From the listing below, pull out every line that contains the word "This" and copy each one in full.
-=-=-
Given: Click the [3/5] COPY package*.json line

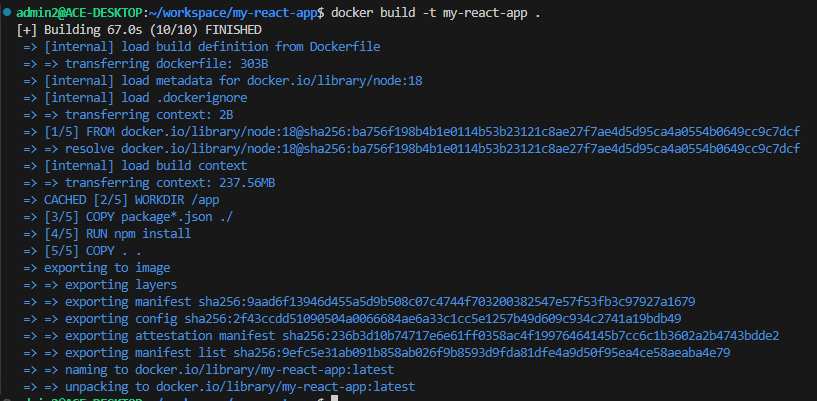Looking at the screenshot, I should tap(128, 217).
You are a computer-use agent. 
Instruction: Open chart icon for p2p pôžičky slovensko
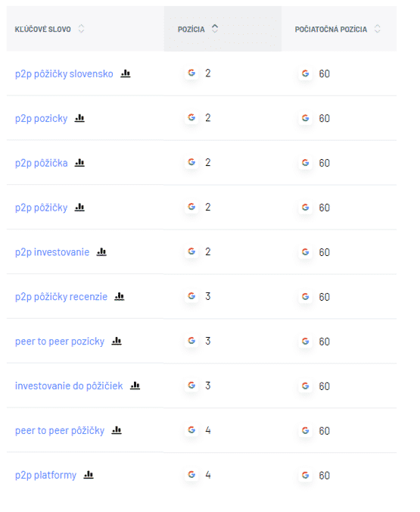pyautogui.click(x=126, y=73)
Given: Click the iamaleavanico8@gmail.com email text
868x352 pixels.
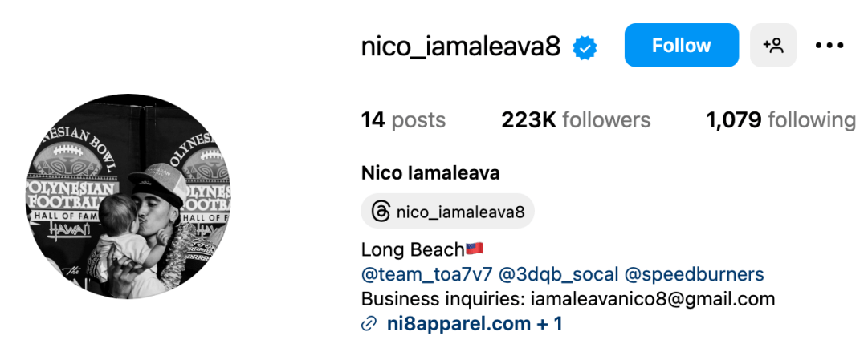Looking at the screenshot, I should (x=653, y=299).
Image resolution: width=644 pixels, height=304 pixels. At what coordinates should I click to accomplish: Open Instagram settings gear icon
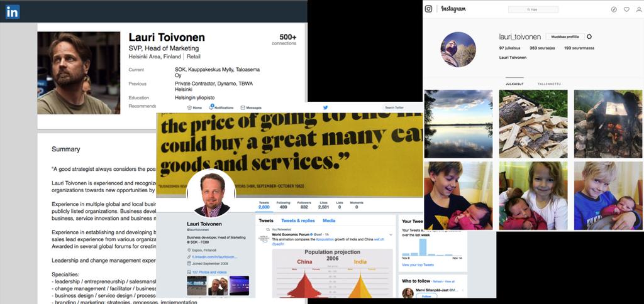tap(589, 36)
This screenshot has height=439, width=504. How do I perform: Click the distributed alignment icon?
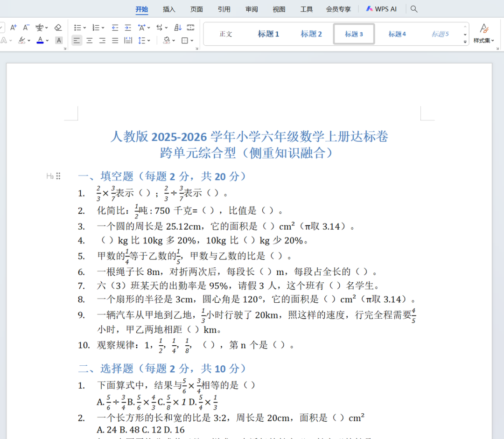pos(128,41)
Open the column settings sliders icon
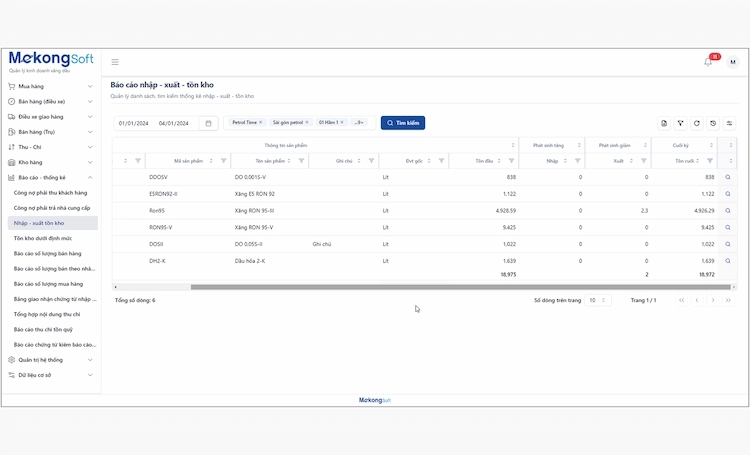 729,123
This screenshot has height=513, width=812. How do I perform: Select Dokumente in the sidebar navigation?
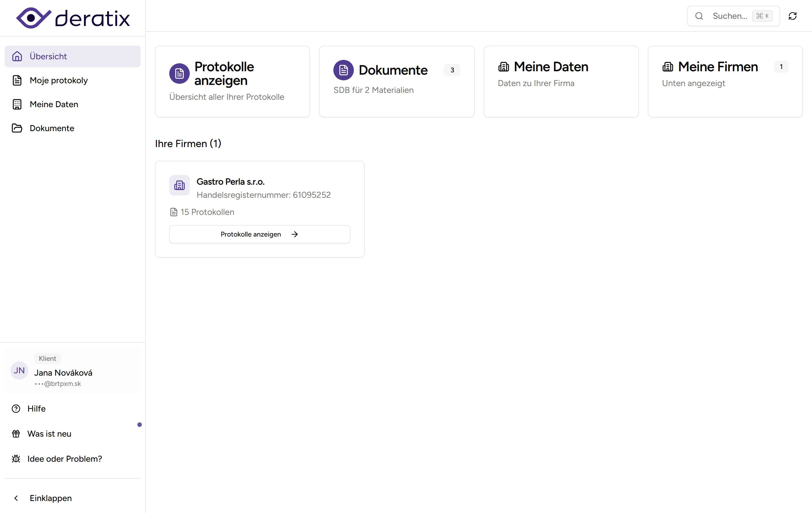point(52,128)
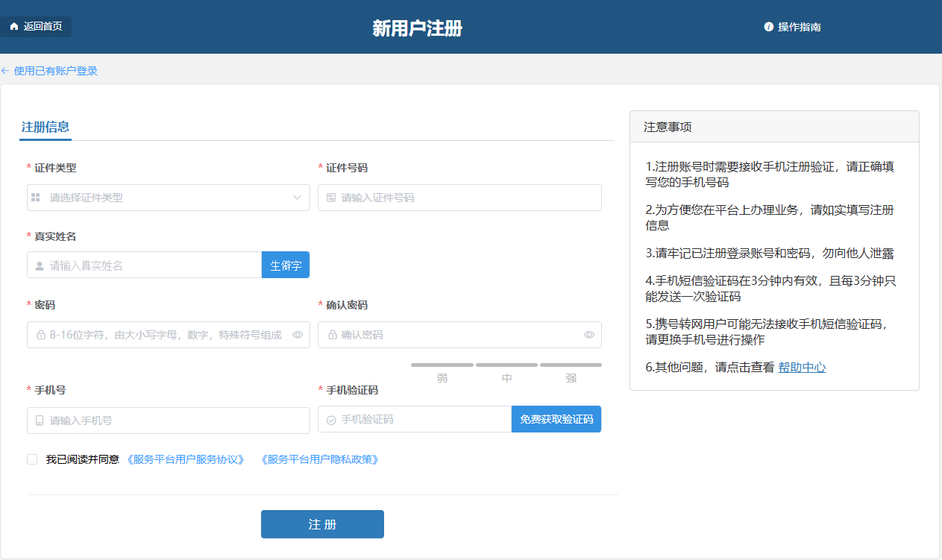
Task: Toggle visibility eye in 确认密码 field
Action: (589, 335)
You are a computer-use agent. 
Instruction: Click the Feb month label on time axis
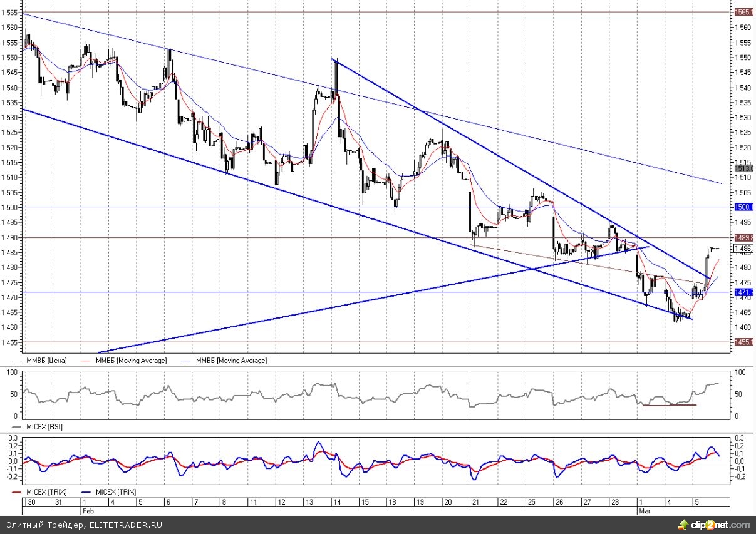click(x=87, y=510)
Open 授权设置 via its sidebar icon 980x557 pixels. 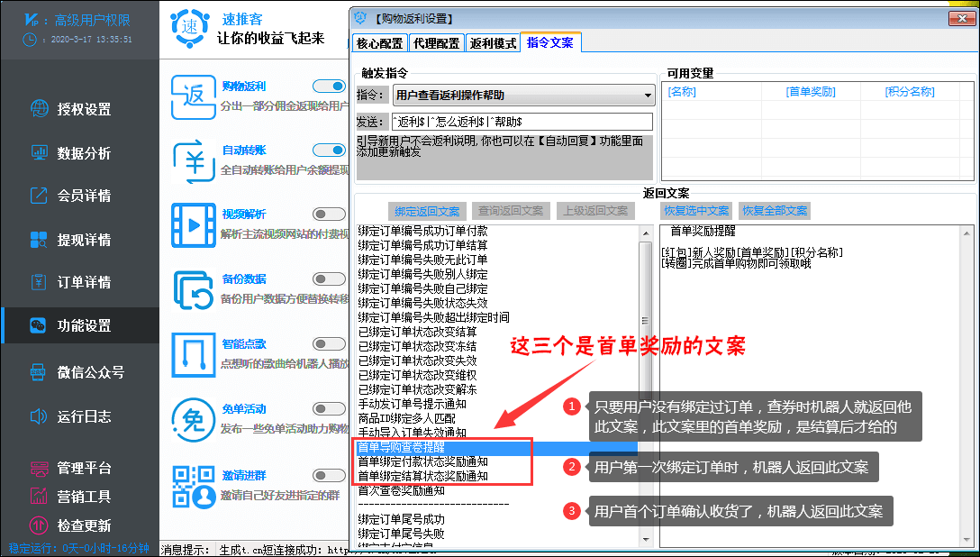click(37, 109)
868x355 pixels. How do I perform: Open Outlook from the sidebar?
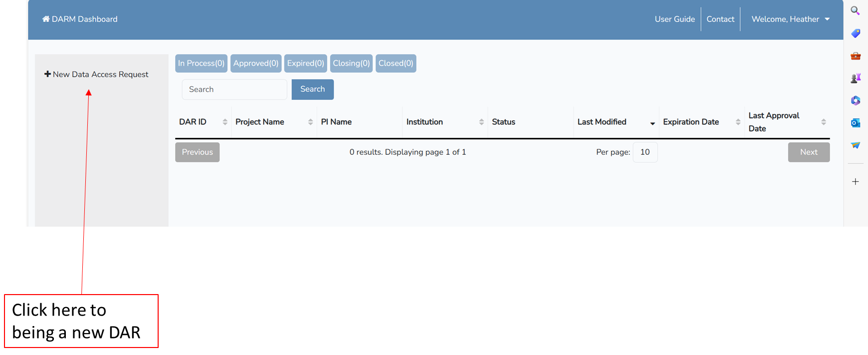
-=-=-
§ **Response to the exercise**
This screenshot has height=439, width=504. How do I perform: Click the distributed alignment icon?
This screenshot has height=513, width=812. How do I perform: Select Dokumente in the sidebar navigation?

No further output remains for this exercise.